Liebe Gemeinde, wenn ich euch das sage, so trage ich eigentlich Eulen nach Athen. Ihr folgt ja treu Gottes Einladung in den Gottesdienst und nutzt diesen Osterjubeltag recht. Ich sage es deshalb, um euch darin zu bestärken und um euch anzuregen, andere Christen zur rechten Heiligung dieses Tages zu ermuntern. Nicht aus Pflicht oder Zwang soll jemand zur Kirche kommen, sondern im Wissen, dass hier die unfasslich gute Nachricht im Mittelpunkt steht, die seit dem ersten Ostermorgen in der Welt ist: Jesus lebt und ist bei uns alle Tage, bis an der Welt Ende, und darüber hinaus in Ewigkeit. Macht euch das einmal klar, wenn ihr selbst nur unlustig und ohne große Erwartungen zur Kirche kommt. Hier begegnet euch der auferstandene Herr in Wort und Sakrament, der eurem Leben die entscheidende Wendung zum Guten gibt.

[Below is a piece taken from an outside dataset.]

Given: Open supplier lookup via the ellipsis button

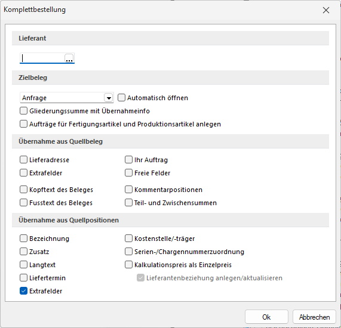Looking at the screenshot, I should (69, 58).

Wenn wir den Sonntag als große Chance zum Osterjubel und zum Hören von Gottes Wort neu entdecken, dann wird uns der kurze Gottesdienst am Vormittag vielleicht zu wenig sein. Wir werden dann fragen: Wie können wir den ganzen Tag heiligen? Wie können wir den ganzen Tag unserm auf­erstandenen Herrn widmen? Früher gab es in vielen Gemeinden Nachmittags­gottes­dienste; die sind leider irgendwann abgeschafft worden. Wenn der Wunsch besteht, könnte man sie wieder einführen. Oder es könnten in den Familien sonntags erweiterte Hausandachten gehalten werden, etwa mit Lese­predigten. Wir haben ja Zeit an diesem Tag! Oder Eltern könnten sich vornehmen, am Sonntag besonders intensiv mit ihren Kindern biblische Geschichten zu lesen oder aus dem Katechismus, aus der Bibel oder dem Gesangbuch zu lernen. Familien mit älteren Kindern können sich vornehmen, sonntags eine häusliche Bibelarbeit durch­zuführen. Es gibt ganz viele Möglich­keiten, den Sonntag wirklich zu heiligen und nicht nur keine Arbeit zu tun.

Liebe Gemeinde, die Anhängerinnen Jesu standen früh am ersten Ostersonntag auf und machten sich auf den Weg, um einen toten Jesus zu ehren. Sie machten die wunderbare Erfahrung, dass ihnen ein Jubeltag geschenkt wurde, erfüllt mit der Botschaft: Jesus lebt! Da sollten wir uns doch auch immer wieder sonntags früh aufmachen, um im Gottesdienst den lebendigen Jesus zu ehren, und diesen ganzen geschenkten freien Tag unter sein Wort stellen. Für unsere Seele ist es das Beste, was wir tun können. Amen.

Diese Predigt wurde erstmals gehalten im Jahre 1988.